TASK OBJECTIVE — Hunt for the word "Client" across the entries below, copying each line that holds it.

DATA SUPPLIED —

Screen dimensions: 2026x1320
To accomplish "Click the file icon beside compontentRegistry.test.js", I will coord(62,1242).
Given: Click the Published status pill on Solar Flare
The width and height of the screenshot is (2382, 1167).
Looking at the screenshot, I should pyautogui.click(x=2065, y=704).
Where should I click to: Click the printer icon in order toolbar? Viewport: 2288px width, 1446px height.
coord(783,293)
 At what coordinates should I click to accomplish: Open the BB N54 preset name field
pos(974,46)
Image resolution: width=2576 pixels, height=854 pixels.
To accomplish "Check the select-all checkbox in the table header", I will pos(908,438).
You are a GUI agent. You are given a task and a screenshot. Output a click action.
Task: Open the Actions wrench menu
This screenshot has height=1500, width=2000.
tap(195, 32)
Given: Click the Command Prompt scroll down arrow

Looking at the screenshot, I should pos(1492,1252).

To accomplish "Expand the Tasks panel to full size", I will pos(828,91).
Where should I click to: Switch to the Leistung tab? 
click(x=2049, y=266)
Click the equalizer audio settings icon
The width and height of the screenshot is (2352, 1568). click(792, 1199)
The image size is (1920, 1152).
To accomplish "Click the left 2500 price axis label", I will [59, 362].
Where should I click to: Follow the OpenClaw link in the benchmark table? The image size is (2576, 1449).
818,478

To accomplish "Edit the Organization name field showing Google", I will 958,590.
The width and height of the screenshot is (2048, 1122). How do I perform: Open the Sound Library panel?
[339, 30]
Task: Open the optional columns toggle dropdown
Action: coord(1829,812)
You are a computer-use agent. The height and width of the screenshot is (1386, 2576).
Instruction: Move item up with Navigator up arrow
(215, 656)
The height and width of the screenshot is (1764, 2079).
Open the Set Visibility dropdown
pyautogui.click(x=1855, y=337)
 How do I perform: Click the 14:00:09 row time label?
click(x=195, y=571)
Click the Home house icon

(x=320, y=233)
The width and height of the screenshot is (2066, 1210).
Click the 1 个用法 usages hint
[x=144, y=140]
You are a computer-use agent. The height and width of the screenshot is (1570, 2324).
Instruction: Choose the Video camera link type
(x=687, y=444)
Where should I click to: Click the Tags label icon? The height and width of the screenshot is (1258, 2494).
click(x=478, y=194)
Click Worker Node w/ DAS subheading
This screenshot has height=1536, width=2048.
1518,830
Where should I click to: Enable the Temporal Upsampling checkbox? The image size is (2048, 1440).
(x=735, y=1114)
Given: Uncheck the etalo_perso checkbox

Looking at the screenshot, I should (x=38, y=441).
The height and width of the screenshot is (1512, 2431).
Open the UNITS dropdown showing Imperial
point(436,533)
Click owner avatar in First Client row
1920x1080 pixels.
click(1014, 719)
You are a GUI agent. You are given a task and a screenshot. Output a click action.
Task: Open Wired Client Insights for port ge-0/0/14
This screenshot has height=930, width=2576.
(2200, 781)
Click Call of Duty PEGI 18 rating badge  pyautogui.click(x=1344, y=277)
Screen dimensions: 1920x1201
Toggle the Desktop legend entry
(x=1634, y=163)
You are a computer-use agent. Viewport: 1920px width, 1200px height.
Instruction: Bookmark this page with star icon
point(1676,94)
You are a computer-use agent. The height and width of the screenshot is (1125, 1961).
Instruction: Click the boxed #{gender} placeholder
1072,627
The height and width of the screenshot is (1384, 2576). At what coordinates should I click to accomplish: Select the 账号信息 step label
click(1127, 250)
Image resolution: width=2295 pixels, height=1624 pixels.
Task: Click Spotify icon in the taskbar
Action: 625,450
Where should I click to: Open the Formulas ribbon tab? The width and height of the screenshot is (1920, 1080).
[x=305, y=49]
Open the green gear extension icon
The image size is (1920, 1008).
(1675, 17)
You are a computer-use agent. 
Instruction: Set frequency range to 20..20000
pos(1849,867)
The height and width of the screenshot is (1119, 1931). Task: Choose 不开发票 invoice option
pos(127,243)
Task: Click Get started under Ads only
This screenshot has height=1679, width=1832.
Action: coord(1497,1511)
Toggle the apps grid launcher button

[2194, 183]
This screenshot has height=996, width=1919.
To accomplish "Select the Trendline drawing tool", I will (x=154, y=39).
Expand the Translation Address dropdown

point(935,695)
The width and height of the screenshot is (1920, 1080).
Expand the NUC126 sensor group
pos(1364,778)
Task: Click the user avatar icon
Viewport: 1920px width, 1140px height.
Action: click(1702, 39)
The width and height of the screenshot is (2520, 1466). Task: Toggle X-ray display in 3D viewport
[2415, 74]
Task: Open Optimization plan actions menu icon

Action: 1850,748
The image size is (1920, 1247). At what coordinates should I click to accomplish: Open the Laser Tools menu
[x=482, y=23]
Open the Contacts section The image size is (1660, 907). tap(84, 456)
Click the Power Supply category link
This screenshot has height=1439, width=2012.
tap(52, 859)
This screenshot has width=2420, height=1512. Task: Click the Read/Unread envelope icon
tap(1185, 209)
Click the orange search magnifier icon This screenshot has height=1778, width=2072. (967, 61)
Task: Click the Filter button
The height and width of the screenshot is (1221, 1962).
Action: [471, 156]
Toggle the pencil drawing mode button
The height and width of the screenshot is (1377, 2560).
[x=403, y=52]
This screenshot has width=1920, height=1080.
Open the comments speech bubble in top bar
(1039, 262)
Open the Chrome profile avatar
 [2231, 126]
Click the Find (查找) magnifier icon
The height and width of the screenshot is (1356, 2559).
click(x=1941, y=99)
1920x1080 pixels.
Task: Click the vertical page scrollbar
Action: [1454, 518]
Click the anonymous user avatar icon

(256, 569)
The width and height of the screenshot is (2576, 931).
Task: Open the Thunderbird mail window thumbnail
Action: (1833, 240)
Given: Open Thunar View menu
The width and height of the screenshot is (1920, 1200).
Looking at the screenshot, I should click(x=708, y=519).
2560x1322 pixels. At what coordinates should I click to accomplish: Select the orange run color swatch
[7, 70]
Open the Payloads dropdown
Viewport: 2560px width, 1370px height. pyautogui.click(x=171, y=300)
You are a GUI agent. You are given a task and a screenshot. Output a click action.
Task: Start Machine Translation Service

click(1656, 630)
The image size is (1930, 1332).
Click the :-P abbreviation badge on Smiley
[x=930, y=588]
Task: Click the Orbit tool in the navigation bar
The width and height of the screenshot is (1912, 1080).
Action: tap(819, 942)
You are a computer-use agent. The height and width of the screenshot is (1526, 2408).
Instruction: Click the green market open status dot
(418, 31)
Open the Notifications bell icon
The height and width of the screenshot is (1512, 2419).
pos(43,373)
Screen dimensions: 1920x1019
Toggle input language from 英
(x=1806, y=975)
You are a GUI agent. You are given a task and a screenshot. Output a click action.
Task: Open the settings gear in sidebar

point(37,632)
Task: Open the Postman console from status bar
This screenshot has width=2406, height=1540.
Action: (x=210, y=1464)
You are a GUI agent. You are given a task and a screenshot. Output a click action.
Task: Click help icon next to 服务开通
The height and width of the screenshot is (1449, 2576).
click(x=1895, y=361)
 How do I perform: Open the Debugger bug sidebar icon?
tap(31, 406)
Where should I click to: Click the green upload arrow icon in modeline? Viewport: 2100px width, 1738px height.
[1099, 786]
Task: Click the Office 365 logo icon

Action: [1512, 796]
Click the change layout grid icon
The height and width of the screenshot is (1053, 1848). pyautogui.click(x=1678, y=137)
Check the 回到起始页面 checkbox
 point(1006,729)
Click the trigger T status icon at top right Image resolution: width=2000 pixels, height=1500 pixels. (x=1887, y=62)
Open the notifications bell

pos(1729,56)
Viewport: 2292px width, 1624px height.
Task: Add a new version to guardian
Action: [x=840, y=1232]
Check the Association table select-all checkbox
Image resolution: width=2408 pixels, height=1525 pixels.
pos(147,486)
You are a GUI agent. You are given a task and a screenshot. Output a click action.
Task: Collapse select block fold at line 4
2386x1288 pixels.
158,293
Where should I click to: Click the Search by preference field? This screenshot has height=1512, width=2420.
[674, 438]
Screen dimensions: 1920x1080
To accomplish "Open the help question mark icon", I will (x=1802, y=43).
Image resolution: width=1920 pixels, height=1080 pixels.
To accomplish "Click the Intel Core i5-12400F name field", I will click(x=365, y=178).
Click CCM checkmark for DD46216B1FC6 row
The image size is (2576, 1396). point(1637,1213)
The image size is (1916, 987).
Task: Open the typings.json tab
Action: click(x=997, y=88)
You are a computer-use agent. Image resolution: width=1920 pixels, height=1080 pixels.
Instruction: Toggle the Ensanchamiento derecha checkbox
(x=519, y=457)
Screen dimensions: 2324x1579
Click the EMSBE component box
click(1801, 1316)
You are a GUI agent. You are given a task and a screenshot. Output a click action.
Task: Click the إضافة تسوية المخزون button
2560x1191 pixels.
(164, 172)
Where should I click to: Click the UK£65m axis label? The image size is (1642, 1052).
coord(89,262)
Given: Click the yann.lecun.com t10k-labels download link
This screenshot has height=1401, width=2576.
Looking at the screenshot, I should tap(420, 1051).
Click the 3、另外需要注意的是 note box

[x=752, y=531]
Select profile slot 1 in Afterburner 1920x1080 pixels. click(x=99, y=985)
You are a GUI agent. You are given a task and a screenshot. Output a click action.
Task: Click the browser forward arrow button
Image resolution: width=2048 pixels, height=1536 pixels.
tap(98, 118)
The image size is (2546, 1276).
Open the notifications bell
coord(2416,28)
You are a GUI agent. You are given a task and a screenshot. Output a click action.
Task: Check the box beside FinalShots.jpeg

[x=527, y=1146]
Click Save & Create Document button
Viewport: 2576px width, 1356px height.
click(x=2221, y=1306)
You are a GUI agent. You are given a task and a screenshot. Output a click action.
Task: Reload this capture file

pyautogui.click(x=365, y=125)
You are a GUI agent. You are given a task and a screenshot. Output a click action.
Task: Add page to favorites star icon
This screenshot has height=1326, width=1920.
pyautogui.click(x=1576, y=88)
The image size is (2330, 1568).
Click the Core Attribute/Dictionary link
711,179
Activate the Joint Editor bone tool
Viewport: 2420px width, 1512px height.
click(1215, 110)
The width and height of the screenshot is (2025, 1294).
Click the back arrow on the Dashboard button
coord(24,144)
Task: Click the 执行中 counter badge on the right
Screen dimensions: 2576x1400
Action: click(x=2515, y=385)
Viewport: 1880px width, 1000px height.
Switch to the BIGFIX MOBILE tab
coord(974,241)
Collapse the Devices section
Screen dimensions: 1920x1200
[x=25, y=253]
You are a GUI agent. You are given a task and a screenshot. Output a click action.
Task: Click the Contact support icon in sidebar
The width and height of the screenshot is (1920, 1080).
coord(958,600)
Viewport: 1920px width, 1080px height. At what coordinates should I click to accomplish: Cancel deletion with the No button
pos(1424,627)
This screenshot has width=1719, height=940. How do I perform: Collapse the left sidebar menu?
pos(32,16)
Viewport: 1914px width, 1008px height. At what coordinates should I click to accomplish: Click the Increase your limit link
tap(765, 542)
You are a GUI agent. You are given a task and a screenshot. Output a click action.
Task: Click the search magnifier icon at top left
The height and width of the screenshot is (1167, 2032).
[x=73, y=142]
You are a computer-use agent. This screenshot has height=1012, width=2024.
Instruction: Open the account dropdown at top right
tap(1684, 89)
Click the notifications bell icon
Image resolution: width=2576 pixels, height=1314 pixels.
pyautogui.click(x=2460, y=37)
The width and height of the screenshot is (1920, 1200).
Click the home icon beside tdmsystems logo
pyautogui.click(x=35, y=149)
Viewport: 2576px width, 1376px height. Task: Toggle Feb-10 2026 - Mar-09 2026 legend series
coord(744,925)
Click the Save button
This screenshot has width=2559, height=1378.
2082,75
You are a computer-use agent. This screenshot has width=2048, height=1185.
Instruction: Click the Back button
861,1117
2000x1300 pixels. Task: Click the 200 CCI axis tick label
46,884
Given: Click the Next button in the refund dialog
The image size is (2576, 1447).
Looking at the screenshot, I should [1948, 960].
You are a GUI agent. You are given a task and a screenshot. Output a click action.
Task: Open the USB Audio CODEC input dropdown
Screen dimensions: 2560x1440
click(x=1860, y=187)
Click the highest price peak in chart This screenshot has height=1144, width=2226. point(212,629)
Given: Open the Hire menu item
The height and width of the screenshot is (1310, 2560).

THE ANSWER —
Click owner avatar in First Client row
Task: Open Wired Client Insights for port ge-0/0/14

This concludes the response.